When asked if they would consider additional tariffs on China, officials said the Biden administration would not take any tools off the table. The administration planned to use the enforcement mechanism established in the trade agreement, they said, which would allow the United States to resort to new tariffs if consultations failed.

The Biden administration could face an even more difficult task in securing a trade deal with China than the Trump administration did four years ago. Republican lawmakers are prepared to pounce on any perceived weaknesses Mr. Biden perceives in China, and diplomatic and economic relations between the two countries have deteriorated.

The US release of Meng Wanzhou, a Huawei executive who had been detained in Canada at the behest of the United States, and the subsequent release by China of two Canadians and two Americans, did not do much. – something to calm the tension.

Mr Trump’s tariffs have discouraged imports of some Chinese goods, but exports to the United States have risen sharply thanks to the coronavirus pandemic, as Americans bought training equipment, furniture, toys and equipment. ‘other products during lockout.

Chinese leaders have also doubled down on the kinds of domestic industrial subsidies that the United States has long opposed.
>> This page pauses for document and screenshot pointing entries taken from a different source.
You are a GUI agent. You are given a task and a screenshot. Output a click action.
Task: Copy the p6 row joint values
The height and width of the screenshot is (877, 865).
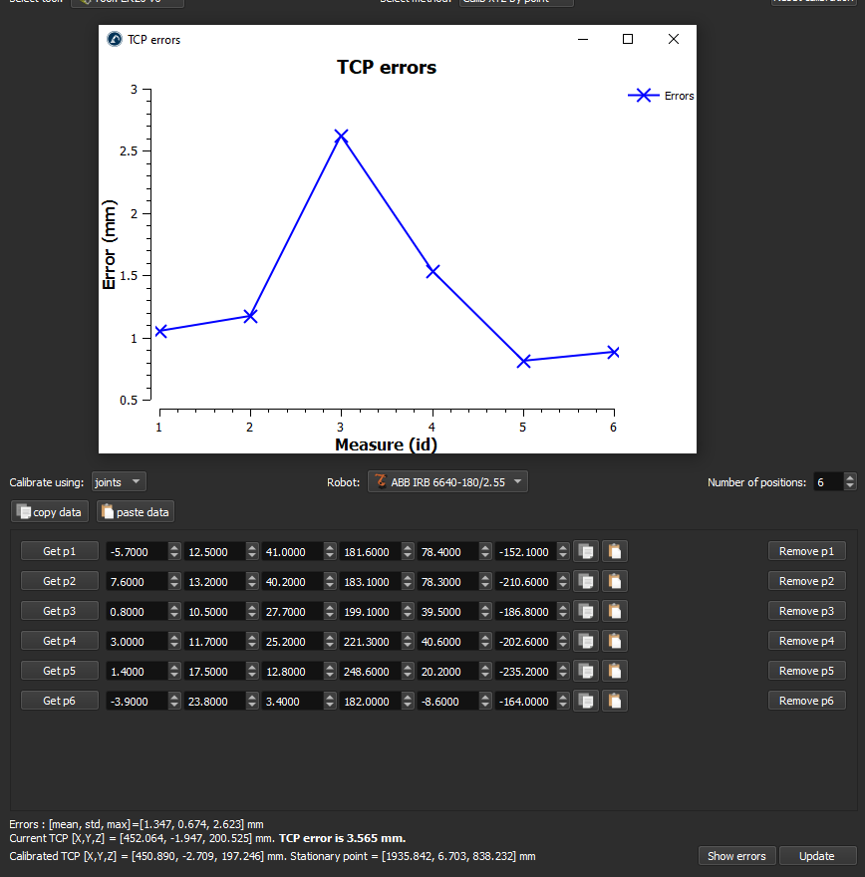[587, 701]
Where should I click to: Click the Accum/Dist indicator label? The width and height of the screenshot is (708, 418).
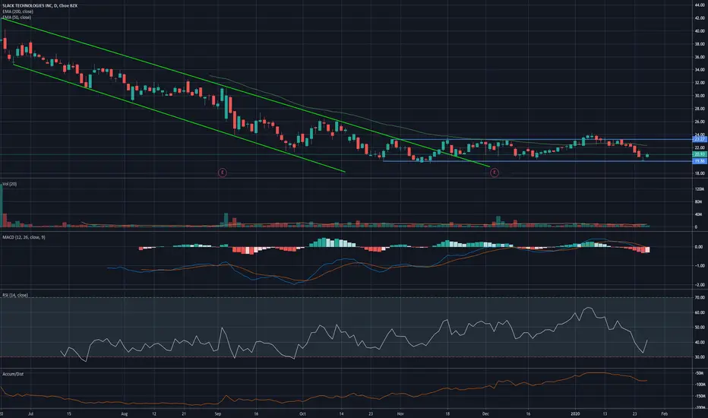pyautogui.click(x=13, y=374)
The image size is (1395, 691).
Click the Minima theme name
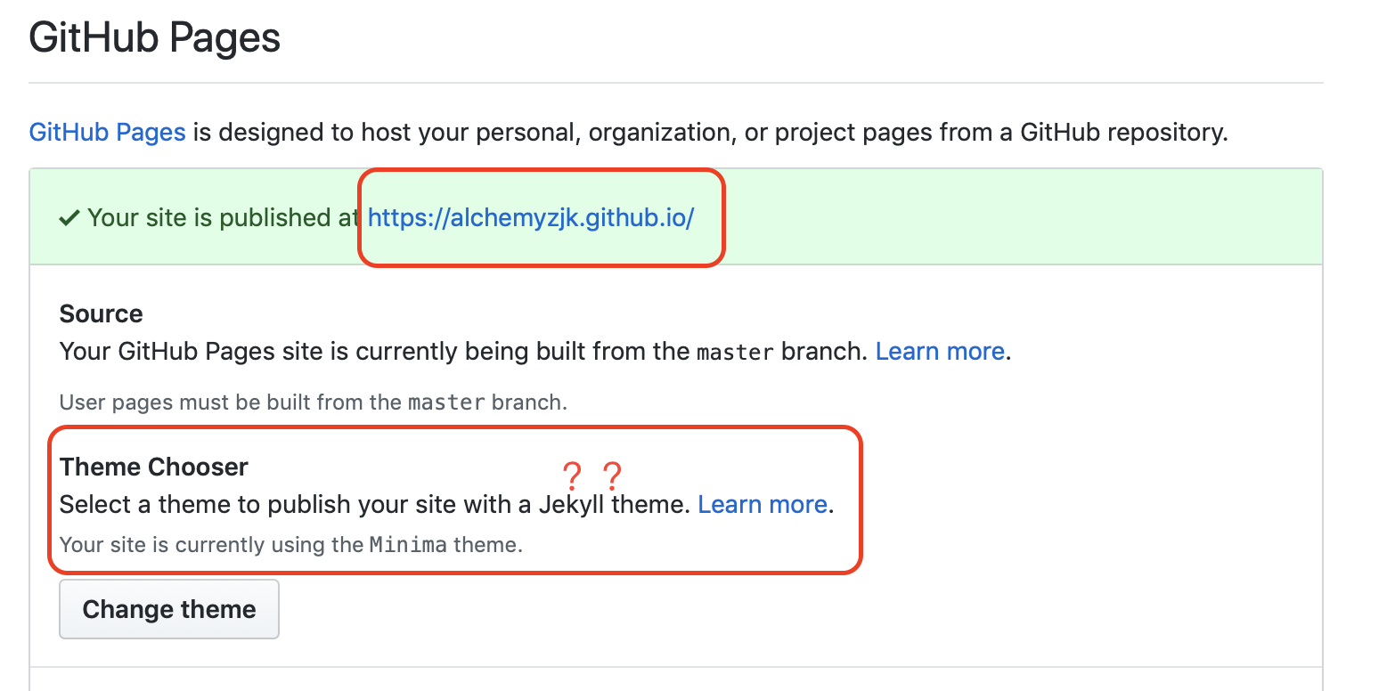[x=408, y=544]
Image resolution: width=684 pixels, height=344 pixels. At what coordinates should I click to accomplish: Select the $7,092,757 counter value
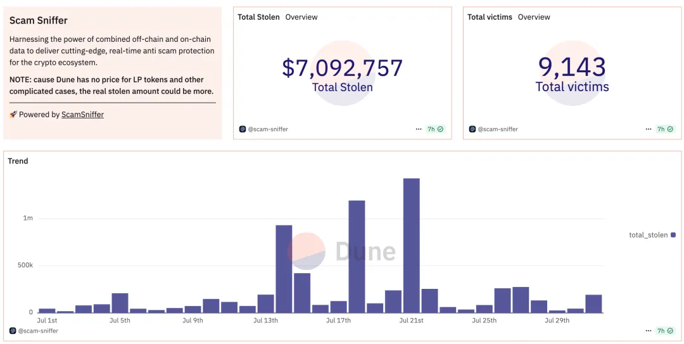(x=342, y=68)
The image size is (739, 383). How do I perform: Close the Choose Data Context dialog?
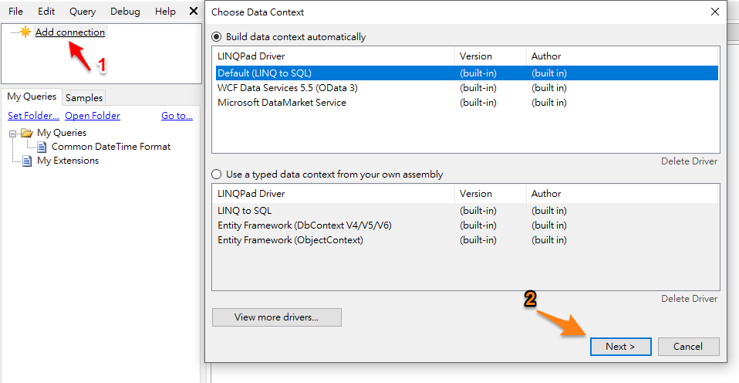point(714,12)
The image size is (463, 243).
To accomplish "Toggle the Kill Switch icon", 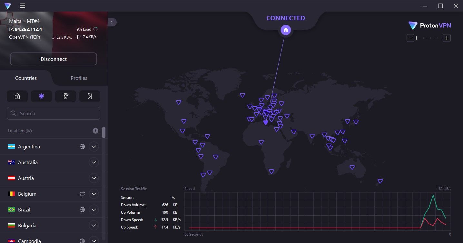I will pos(65,96).
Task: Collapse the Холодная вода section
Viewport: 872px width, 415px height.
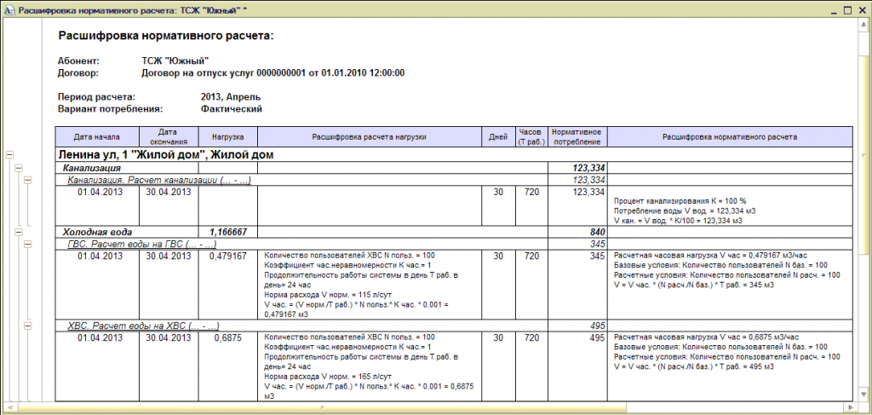Action: click(x=19, y=232)
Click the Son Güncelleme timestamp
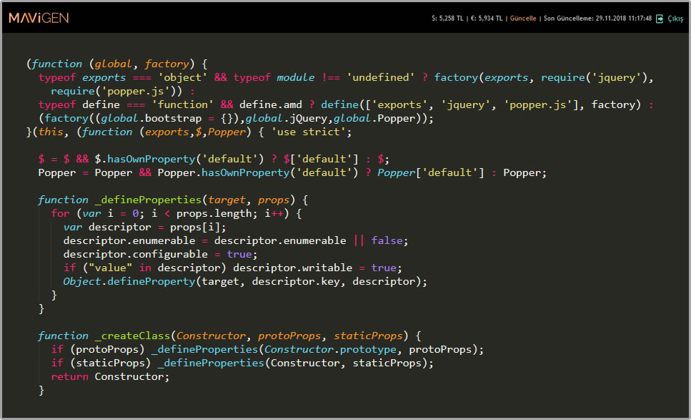The width and height of the screenshot is (691, 420). tap(597, 19)
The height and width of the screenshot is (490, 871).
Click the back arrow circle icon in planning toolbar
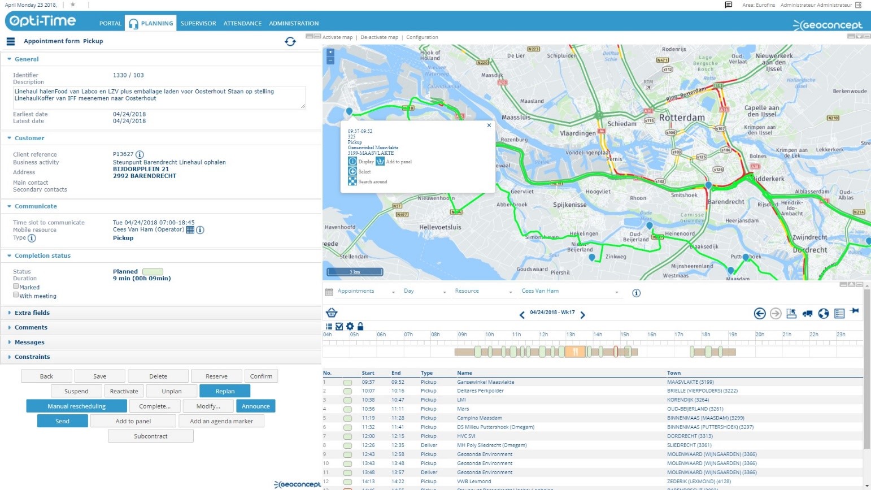(760, 314)
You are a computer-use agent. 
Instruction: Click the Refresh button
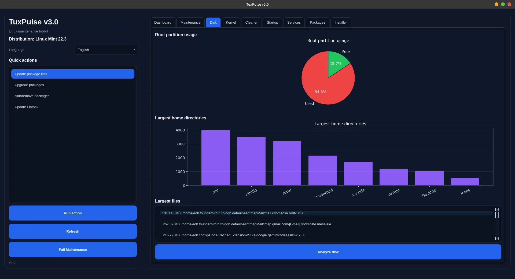coord(73,231)
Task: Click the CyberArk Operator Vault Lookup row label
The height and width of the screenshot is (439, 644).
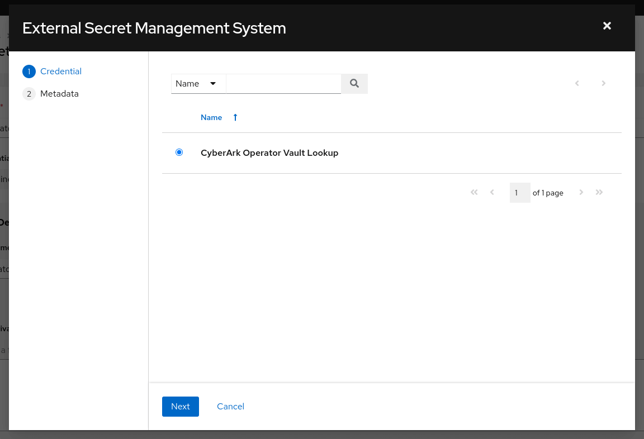Action: (269, 152)
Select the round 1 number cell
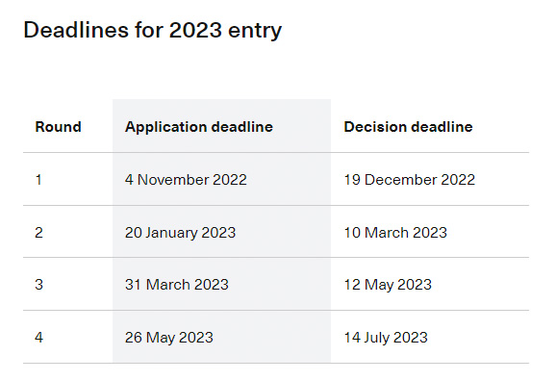The height and width of the screenshot is (381, 556). (x=38, y=180)
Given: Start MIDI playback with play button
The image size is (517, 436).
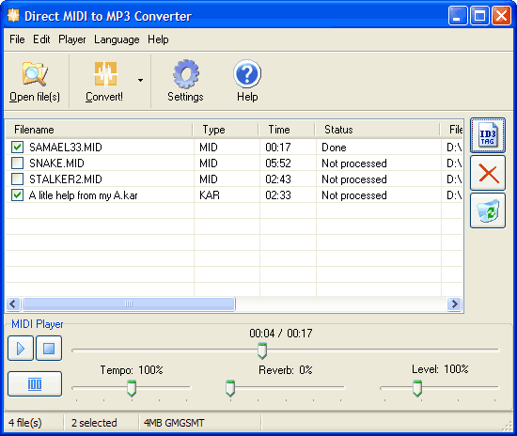Looking at the screenshot, I should (21, 349).
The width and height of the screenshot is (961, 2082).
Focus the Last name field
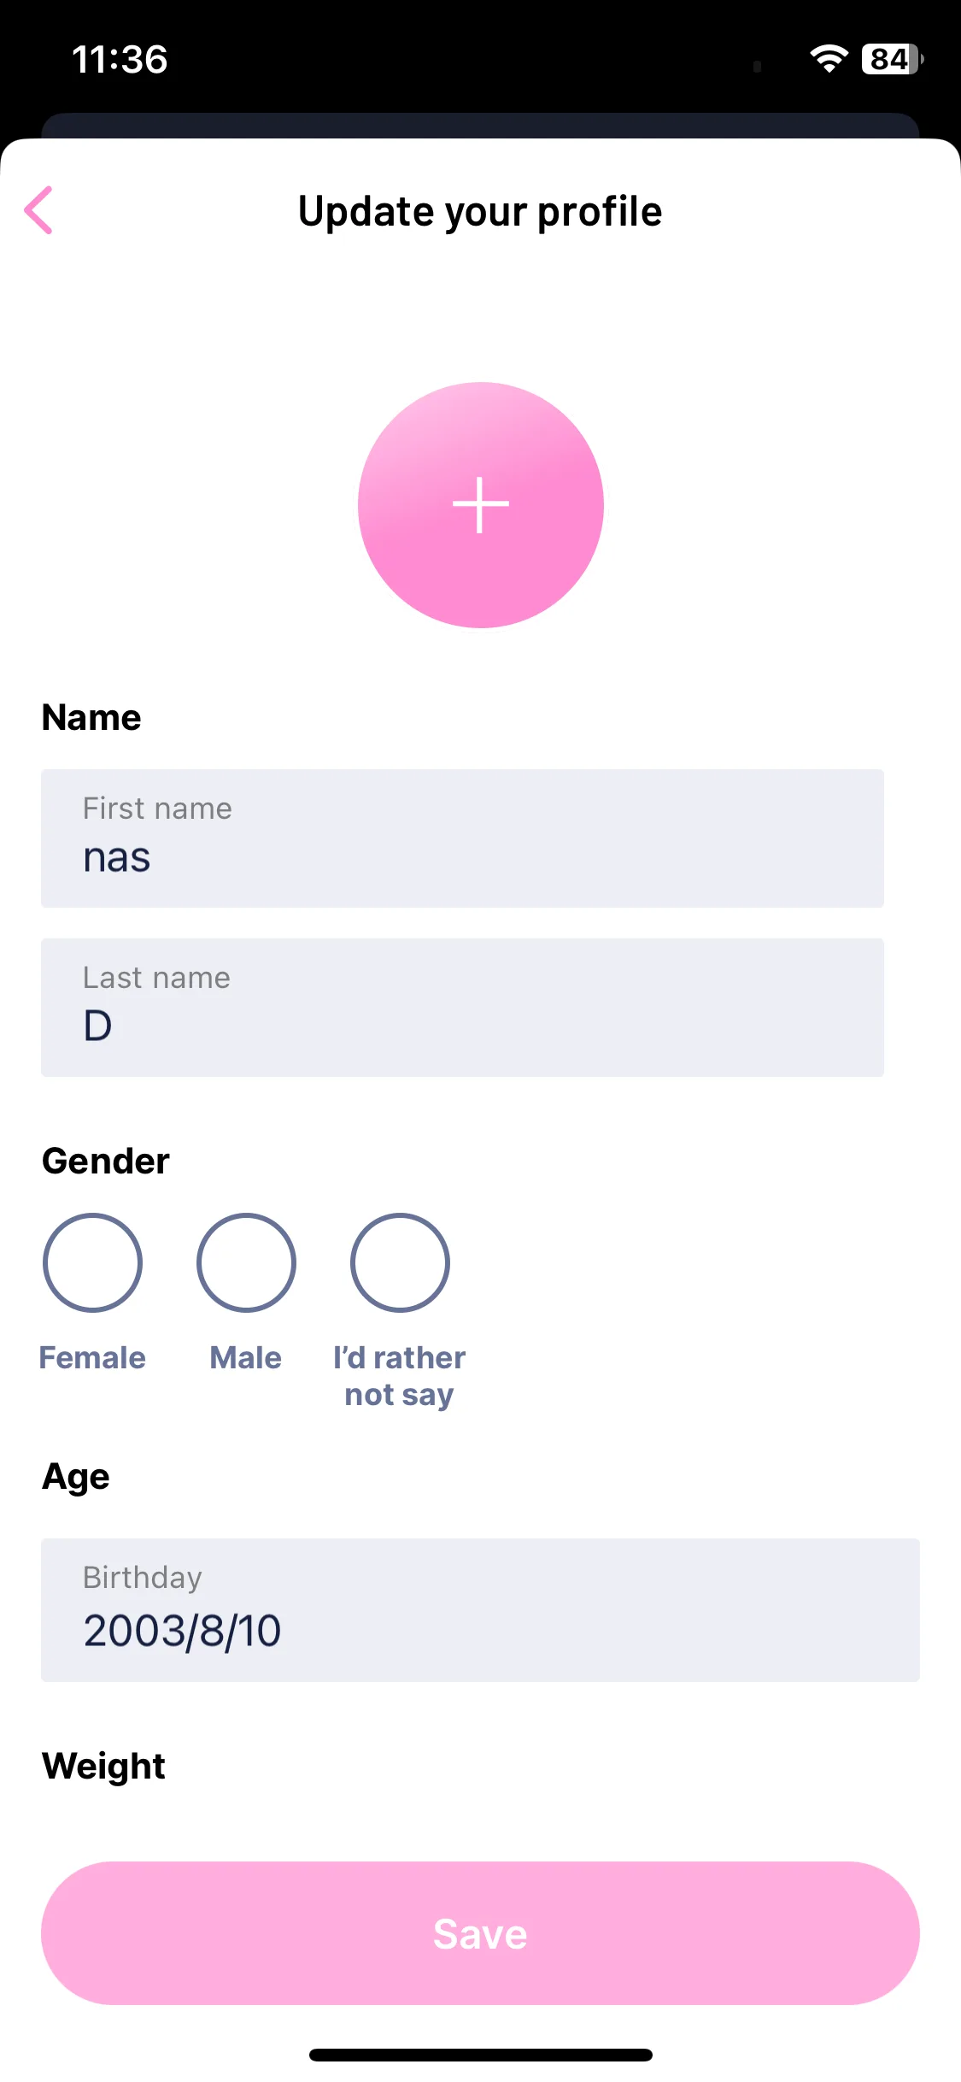tap(462, 1008)
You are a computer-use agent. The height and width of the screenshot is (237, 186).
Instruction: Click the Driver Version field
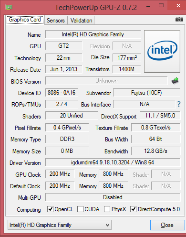pyautogui.click(x=113, y=162)
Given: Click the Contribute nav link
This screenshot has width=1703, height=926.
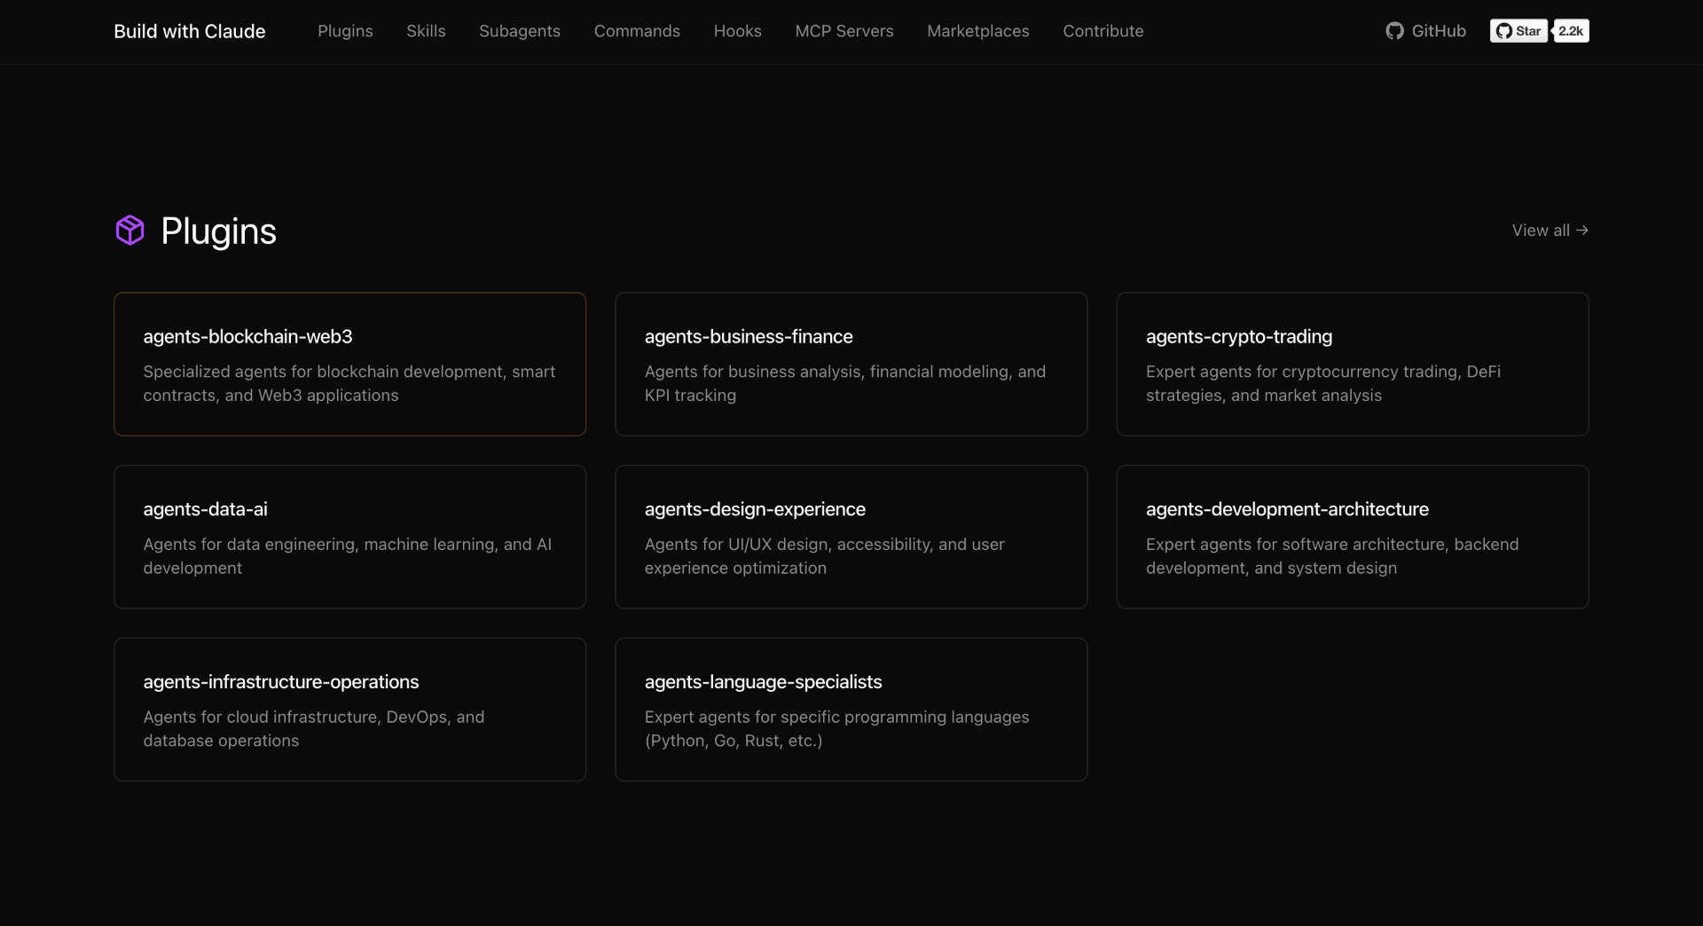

They have dramatically expanded programs, launched more than a decade ago, to eliminate their need to purchase computer chips and airliners – two of the United States’ top exports to China – among other products. industrial.

The Biden administration has explored ways to persuade China to limit its large industrial subsidies, but it will be difficult. Chinese leader Xi Jinping called for making sure other countries remain dependent on China for key products, so they don’t threaten to stop their own sales to China. The United States has done so on issues such as surveillance, forced labor, and crackdown on democracy advocates in Hong Kong.

“The dependence of the international industrial chain on our country has formed a powerful countermeasure and deterrent for foreign parties to artificially cut off the supply,” Xi said in a speech. last year.

In her speech, Ms. Tai focused on industries such as steel, solar panels and semiconductors, where China has used generous government funding and state-directed purchases to corner markets. global and crush American competitors.

“These policies have reinforced a zero-sum dynamic in the global economy where China’s growth and prosperity comes at the expense of workers and economic opportunities here in the United States and other democratic market economies,” Ms. Tai said.

Ms. Tai and other officials acknowledged that the talks may not persuade China to abandon its approach. Instead, they said, the administration’s main focus would be on strengthening the competitiveness of the U.S. economy, working with allies, and diversifying markets to limit the impact of Beijing’s harmful business practices. .

Last week, the United States and Europe announced new trade cooperation that was aimed in part at countering China’s authoritarian practices, including government intervention in the economy and illegal technology surveillance.

Keith Bradsher reported from Shanghai, and David E. Sanger contributed to Washington reporting.